Definition
A potentially catastrophic condition in two-bladed teetering-rotor helicopters in which the rotor hub strikes the rotor mast (the vertical shaft the rotor sits on). It typically results from low-G or near-zero-G flight conditions that allow the rotor disc to tilt excessively relative to the mast, often leading to mast separation and in-flight breakup.
Plain English
The rotor hub slams into the shaft it is mounted on, which can break the shaft and cause the rotor to separate from the helicopter. It is most likely when the pilot pushes the cyclic forward in a way that unloads the rotor.
Context Anchor
Seen in helicopter aerodynamics, operating limitations, and accident discussions, especially for helicopters with two-blade teetering rotor systems.
Derivation
From 'mast,' meaning the vertical shaft supporting the rotor (borrowed from the nautical term for a ship's vertical pole), and 'bumping,' the everyday word for a sharp contact between two objects. The name describes the event literally: the rotor hub bumping the mast.
Why Pilots Care
It can cause immediate loss of rotor control and separation of the rotor system in teetering-head helicopters.
Analogy
Picture a seesaw mounted on a center post. If one side is forced too far, the seesaw can hit the post. In mast bumping, the rotor hub can hit the helicopter’s mast in a much more serious and damaging way.
Grounding Statement
The key idea is that the rotor system can move far enough to strike its own supporting mast, and that contact can be catastrophic.
Intuition Check
Do not treat “bumping” as a small or harmless contact here.

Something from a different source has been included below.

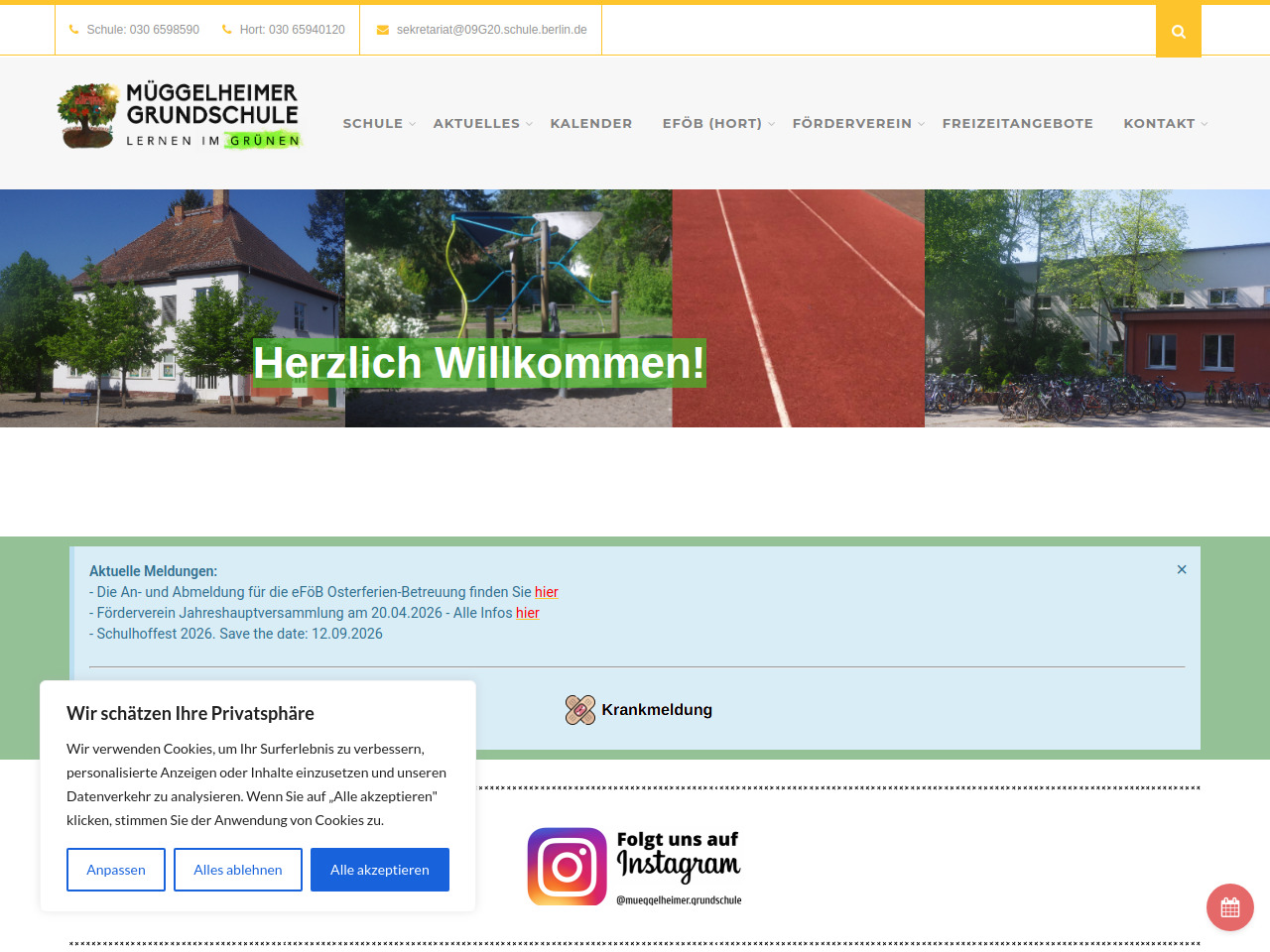1270x952 pixels.
Task: Click the phone icon next to Schule number
Action: [73, 30]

Mast bumping means dangerous rotor-to-mast contact that can cause the helicopter to break up or become uncontrollable.
Example Sentence 1
The flight instructor warned the student that pushing the cyclic forward abruptly in a Robinson R22 could unload the rotor and lead to mast bumping.
Example Sentence 2
After the low-G push-over the instructor demonstrated the correct recovery to prevent mast bumping.